> [AUSGEWÄHLTER TEXT]:
_ _ _ _

Urteil vom 3. April 2003
IV. Kammer

Präsidentin Leuzinger, Bundesrichter Rüedi und Ferrari; Gerichtsschreiberin
Keel Baumann

M.________, 1947, Beschwerdeführer, handelnd durch den SMUV Region
Winterthur-Uster, Lagerhausstrasse 6, 8400 Winterthur, und dieser vertreten
durch Rechtsanwalt Hans Ulrich Würgler, Merkurstrasse 25, 8400 Winterthur,

gegen

IV-Stelle des Kantons Zürich, Röntgenstrasse 17, 8005 Zürich,
Beschwerdegegnerin

Sozialversicherungsgericht des Kantons Zürich, Winterthur

(Entscheid vom 9. Januar 2003)

Sachverhalt:

A.
In Nachachtung eines Urteils des Eidgenössischen Versicherungsgerichts vom
19. Juni 2000 holte die IV-Stelle des Kantons Zürich zur Arbeitsfähigkeit des
1947 geborenen M.________ bei der Medizinischen Abklärungsstelle (MEDAS) ein
polydisziplinäres Gutachten ein, welches am 10. Dezember 2001 erstattet
wurde. Gestützt darauf verfügte sie am 23. Juli 2002, dass M.________ ab 1.

_ _ _ _

> [AUFGABEN]:
(a) Schreibe den Abschnitt des Urteils von „In Nachachtung eines“ bis „dass M.________ ab 1.“ ab und benenne dabei „Gutachten“ in „Expertise“ um.
(b) An welchem Datum wurde das Gutachten der MEDAS laut dem Urteil erstattet?
(c) Prüfe anhand des Urteils, ob die folgenden Aussagen zutreffen: (i) Der Beschwerdeführer ist 1947 geboren. (ii) Das Urteil wurde von der III. Kammer gefällt. (iii) Rechtsanwalt Hans Ulrich Würgler hat seine Adresse in Zürich.
Die Einträge stehen in keinem Zusammenhang mit dem Urteil.

> [VORLIEGENDE ANGABEN]:
_ _ _ _

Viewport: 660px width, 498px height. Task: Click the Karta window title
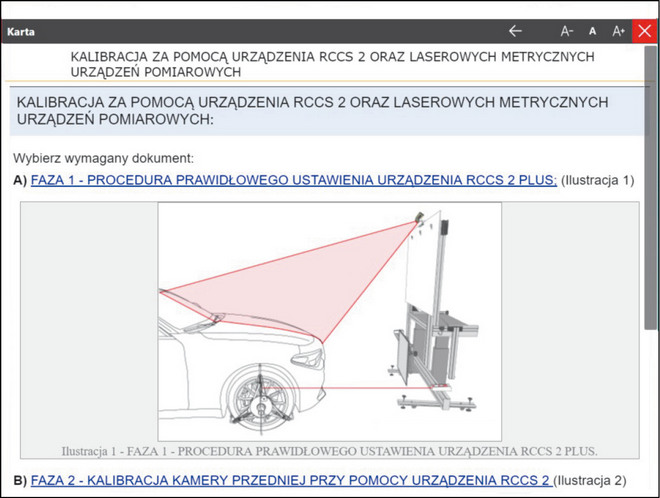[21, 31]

_ _ _ _

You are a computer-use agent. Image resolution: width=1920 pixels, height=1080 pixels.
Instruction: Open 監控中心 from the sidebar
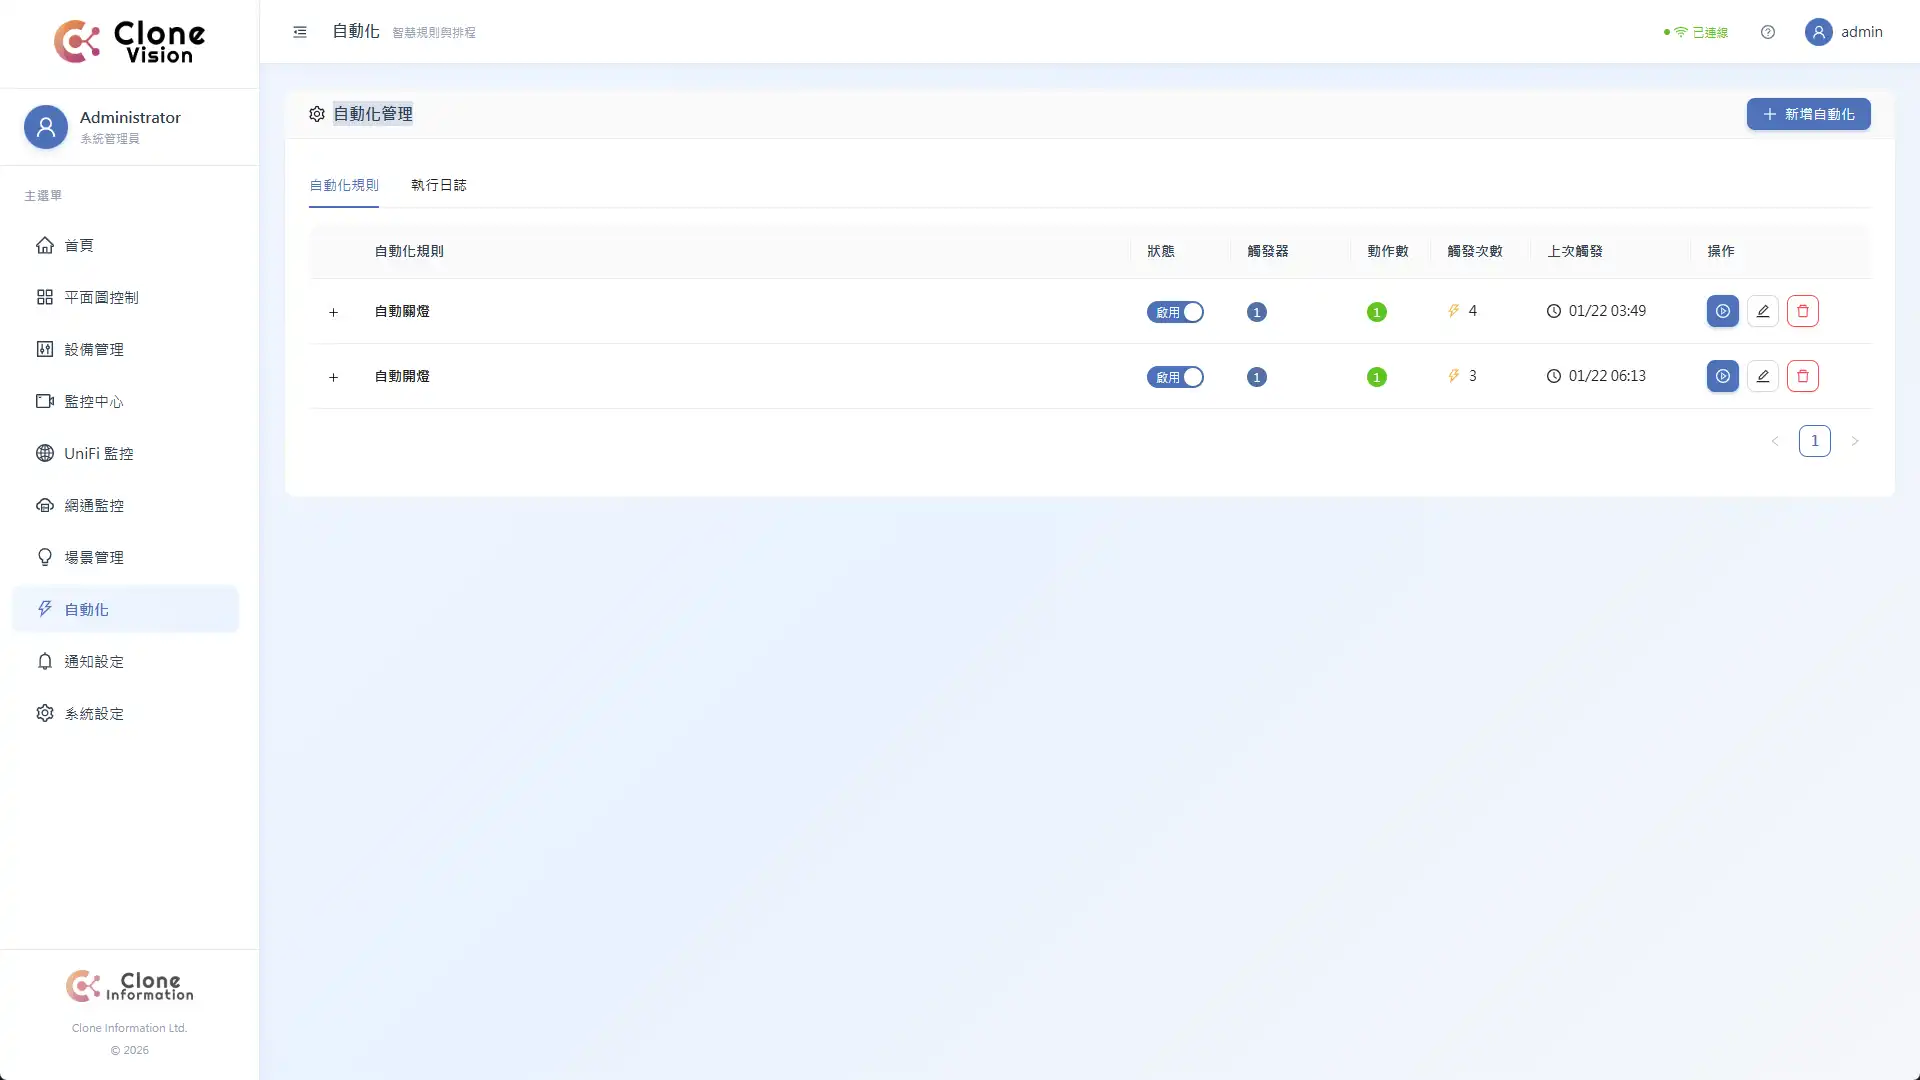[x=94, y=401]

_ _ _ _

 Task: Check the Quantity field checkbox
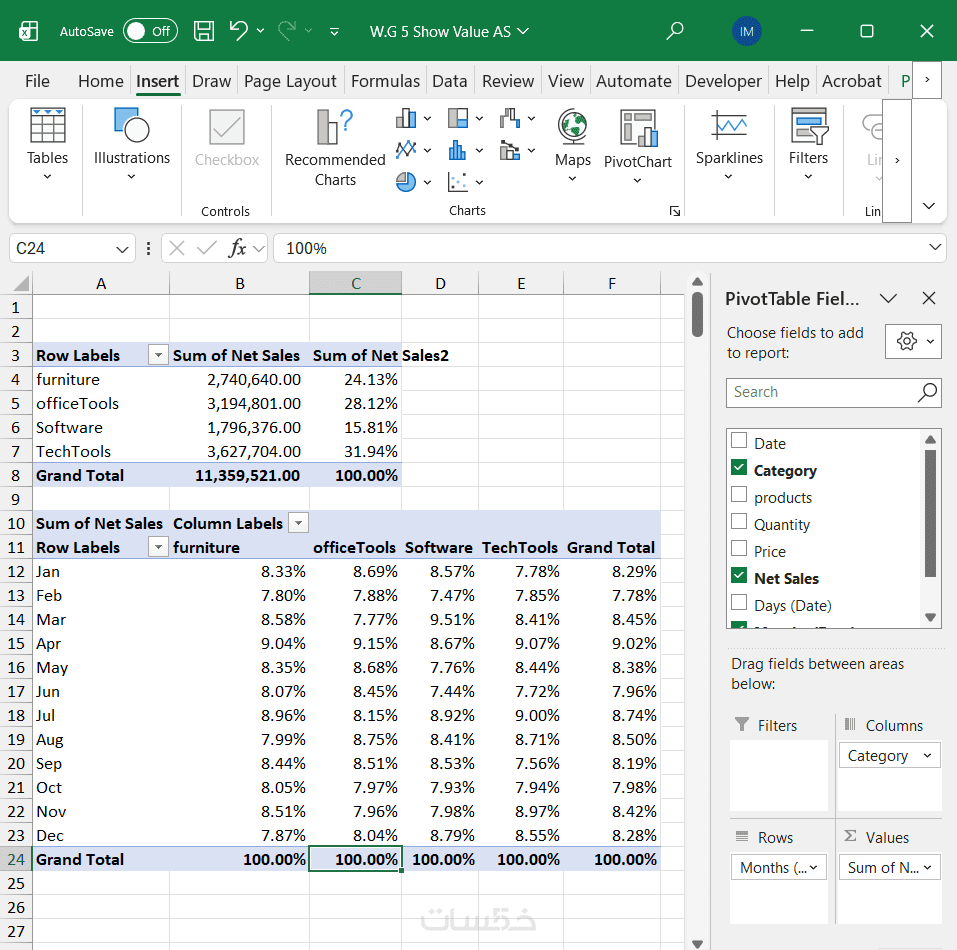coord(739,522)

_ _ _ _

> [LÖSUNGEN]:
(a)
In Nachachtung eines Urteils des Eidgenössischen Versicherungsgerichts vom
19. Juni 2000 holte die IV-Stelle des Kantons Zürich zur Arbeitsfähigkeit des
1947 geborenen M.________ bei der Medizinischen Abklärungsstelle (MEDAS) ein
polydisziplinäres Expertise ein, welches am 10. Dezember 2001 erstattet
wurde. Gestützt darauf verfügte sie am 23. Juli 2002, dass M.________ ab 1.

(b) Am 10. Dezember 2001.

(c)
(i) Ja: „des 1947 geborenen M.________“
(ii) Nein: „IV. Kammer“
(iii) Nein: „Merkurstrasse 25, 8400 Winterthur“